For the farmer who’s hoping to grow corn there, I imagine those pools are, in restrained terms, objects of great resentment. But for wildlife and wildlife watchers, they are something else. (Indeed, some people who post on the local birders listserv jokingly designate the area the “Curtis Road National Wildlife Refuge.”)
Among the more unusual birds those pools have attracted are black-necked stilts, whose uniquely long, pinkish-red legs lift their bodies above the shallow water as they forage for food. A pair of stilts even bred and raised four chicks near Curtis Road in 2009. [Photos by author taken at locations mentioned in text: Black-necked stilts, pectoral sandpiper, white-faced ibis.]
Of course, birds that are just passing through constitute the great majority of those observed at temporary “wetlands,” beginning with ducks and geese in late winter and continuing with more than a dozen species of waders and shorebirds into early summer.
Get this. A pectoral sandpiper that stops to feed in Champaign County during spring migration likely began its journey in South America, and will continue on from here to the arctic tundra of far northern Canada, Alaska or even Siberia. And what does it take to get that bird to layover here? Just a small part of a field that stays flooded long enough for insect larvae to develop, a temporary, unintended fragment of the historical landscape.
An undrained field behind the UI’s dairy barns on South Lincoln Avenue in Urbana demonstrates the same principle on an even smaller scale. There, earlier this month, another birder and I discovered more than 50 solitary sandpipers feeding in a wet area no larger than a couple of city lots. And on the day following, a friend’s daughter discovered at the same place a true rarity for Illinois, a white-faced ibis, while her father was scanning the sandpiper flock through his binoculars.

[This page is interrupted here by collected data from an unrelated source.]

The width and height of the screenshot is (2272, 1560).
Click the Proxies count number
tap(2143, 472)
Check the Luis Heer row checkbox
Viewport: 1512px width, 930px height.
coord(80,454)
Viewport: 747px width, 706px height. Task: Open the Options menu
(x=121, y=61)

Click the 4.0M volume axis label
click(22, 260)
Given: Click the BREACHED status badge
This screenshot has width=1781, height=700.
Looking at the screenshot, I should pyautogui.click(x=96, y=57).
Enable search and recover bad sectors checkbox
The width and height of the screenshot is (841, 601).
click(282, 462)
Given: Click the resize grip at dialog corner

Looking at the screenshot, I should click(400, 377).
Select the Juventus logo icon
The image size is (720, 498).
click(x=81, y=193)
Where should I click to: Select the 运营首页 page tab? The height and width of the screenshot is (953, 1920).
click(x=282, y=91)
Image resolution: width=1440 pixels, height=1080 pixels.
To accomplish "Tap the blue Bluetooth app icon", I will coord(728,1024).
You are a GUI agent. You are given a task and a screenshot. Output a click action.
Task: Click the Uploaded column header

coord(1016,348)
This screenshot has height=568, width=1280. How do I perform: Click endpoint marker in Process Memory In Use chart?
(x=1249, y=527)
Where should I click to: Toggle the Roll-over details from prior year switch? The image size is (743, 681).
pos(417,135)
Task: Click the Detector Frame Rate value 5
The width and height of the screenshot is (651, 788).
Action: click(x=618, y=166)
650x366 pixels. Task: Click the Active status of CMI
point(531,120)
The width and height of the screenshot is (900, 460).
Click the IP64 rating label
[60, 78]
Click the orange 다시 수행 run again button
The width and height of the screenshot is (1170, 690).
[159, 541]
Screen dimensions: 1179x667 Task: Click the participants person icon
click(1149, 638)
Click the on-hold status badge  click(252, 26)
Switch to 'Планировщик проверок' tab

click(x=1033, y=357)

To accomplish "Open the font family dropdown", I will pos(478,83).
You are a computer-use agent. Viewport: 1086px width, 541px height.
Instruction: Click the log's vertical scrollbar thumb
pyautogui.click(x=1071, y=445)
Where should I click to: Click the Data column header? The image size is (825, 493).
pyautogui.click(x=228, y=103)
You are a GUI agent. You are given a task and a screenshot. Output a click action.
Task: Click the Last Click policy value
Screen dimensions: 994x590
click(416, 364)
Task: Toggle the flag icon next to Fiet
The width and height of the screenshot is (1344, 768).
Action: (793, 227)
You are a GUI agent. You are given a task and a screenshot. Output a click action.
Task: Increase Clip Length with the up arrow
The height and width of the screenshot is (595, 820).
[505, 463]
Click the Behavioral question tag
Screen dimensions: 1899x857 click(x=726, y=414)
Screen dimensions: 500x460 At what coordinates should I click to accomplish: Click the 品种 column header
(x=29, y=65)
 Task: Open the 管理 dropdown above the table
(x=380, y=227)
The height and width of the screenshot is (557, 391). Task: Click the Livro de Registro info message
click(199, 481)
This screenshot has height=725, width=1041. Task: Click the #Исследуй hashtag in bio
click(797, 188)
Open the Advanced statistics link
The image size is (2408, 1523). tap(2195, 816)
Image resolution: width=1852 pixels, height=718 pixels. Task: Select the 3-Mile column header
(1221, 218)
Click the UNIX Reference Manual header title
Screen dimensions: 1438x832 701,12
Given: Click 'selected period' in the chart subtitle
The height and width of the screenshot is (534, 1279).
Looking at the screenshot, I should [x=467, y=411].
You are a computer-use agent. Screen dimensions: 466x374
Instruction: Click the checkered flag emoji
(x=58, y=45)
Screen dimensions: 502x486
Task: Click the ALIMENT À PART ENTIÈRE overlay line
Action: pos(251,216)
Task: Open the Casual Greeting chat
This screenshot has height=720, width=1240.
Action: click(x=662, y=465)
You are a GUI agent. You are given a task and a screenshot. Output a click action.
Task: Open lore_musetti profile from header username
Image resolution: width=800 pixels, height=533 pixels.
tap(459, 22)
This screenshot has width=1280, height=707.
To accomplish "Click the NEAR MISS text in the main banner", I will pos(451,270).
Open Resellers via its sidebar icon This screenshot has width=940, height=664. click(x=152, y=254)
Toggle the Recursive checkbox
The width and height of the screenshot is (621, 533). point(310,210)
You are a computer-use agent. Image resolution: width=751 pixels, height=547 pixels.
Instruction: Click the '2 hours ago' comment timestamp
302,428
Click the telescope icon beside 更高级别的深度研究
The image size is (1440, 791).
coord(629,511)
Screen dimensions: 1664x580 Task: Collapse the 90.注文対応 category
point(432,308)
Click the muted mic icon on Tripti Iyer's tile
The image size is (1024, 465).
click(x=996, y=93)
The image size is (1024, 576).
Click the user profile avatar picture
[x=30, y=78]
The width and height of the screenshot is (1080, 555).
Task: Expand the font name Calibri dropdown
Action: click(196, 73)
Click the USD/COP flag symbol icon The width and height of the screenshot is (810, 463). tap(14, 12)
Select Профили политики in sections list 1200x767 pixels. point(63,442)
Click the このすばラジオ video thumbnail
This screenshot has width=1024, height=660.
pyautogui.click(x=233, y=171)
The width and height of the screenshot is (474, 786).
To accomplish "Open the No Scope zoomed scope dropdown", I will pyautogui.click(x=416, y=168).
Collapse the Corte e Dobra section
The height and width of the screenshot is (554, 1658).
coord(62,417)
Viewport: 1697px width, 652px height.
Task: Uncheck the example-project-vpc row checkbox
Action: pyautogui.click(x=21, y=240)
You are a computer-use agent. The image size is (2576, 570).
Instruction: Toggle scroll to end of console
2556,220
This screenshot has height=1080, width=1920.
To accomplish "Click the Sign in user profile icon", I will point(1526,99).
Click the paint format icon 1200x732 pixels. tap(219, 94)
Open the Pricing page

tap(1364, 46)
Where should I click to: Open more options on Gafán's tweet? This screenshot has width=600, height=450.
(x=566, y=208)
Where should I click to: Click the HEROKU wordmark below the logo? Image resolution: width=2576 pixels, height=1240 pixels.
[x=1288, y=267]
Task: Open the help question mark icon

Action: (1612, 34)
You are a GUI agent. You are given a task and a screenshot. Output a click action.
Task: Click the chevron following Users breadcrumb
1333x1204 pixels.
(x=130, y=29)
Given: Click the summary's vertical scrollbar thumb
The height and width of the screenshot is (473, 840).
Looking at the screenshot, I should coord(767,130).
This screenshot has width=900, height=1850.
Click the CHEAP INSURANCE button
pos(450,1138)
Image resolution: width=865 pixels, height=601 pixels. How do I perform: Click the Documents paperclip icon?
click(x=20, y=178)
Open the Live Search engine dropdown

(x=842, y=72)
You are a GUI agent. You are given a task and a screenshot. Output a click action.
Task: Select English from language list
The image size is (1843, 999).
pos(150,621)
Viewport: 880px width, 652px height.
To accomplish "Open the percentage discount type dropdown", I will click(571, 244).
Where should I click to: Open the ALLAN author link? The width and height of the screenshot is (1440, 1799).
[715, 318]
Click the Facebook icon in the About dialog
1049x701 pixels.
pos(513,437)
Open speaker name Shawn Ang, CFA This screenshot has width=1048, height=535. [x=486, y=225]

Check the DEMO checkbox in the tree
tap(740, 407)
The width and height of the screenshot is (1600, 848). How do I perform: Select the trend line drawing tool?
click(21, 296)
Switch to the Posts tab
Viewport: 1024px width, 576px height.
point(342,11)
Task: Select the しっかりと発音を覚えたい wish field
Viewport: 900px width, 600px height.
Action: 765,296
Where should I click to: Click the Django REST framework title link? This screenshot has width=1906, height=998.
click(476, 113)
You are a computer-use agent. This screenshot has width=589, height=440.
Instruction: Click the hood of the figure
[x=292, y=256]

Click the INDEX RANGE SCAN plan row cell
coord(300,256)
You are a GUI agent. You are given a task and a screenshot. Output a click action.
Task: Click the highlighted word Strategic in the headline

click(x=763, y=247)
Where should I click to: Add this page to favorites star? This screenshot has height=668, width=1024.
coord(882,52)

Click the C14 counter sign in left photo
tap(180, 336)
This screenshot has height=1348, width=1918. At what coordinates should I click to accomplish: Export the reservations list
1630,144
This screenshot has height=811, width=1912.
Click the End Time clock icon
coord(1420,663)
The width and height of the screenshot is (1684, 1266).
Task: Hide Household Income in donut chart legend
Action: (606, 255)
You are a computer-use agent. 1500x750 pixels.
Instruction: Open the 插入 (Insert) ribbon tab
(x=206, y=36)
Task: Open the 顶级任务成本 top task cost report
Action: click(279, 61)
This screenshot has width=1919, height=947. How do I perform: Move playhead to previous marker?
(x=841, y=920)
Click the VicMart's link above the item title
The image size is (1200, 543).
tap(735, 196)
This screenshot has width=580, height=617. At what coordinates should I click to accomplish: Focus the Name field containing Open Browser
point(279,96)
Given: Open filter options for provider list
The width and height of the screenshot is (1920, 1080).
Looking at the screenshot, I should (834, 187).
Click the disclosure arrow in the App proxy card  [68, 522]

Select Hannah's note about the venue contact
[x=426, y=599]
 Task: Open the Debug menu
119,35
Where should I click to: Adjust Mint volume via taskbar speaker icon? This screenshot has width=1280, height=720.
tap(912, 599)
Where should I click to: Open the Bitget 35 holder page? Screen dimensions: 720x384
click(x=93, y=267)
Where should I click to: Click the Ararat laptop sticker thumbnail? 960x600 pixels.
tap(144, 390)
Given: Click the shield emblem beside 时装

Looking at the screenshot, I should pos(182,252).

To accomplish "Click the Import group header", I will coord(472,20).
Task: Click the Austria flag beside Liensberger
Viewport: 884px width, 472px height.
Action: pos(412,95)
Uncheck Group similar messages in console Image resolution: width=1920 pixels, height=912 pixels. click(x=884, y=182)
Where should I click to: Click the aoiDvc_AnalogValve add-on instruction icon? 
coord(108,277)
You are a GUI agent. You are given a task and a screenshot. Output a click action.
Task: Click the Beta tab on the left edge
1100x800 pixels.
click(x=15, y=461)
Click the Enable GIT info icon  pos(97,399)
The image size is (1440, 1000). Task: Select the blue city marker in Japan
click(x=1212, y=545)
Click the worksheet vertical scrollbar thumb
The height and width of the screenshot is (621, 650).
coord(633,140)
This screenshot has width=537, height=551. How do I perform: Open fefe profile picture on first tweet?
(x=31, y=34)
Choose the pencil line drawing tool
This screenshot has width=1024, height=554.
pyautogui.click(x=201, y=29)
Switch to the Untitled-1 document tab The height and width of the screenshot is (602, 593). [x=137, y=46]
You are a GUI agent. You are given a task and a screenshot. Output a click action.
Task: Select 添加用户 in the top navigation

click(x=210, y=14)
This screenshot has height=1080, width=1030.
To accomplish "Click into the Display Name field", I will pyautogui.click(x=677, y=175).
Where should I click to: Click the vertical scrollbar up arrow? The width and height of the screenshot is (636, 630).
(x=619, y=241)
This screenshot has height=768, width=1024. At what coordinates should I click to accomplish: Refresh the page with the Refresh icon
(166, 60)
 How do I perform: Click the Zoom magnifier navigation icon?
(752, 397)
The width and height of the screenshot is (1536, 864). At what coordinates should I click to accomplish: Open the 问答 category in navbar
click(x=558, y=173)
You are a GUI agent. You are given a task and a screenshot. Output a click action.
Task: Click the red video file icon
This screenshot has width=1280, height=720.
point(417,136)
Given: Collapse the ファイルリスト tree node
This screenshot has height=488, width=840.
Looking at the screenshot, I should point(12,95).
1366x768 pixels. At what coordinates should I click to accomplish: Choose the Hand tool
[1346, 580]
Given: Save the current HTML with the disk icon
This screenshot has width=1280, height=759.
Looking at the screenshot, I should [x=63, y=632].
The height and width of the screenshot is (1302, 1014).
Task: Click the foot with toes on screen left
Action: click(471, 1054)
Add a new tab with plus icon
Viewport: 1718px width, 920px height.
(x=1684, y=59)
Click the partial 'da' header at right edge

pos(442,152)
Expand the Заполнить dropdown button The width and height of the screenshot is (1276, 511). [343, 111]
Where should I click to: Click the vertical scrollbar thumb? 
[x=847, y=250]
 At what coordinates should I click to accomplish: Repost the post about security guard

While I privilege here these unintended wetlands, it’s not because I prefer them to the natural areas where wetlands are being preserved or restored, it’s just that they are nearer where I live and work, so easier to visit often.
I’ve also enjoyed recent trips to the Urbana Park District’s marsh restoration at Weaver Park, and the Champaign County Forest Preserve District’s Stidham Marsh at Lake of the Woods. And that’s not to mention wetland restoration projects elsewhere in the county. Perhaps a column surveying area wetland projects is called for.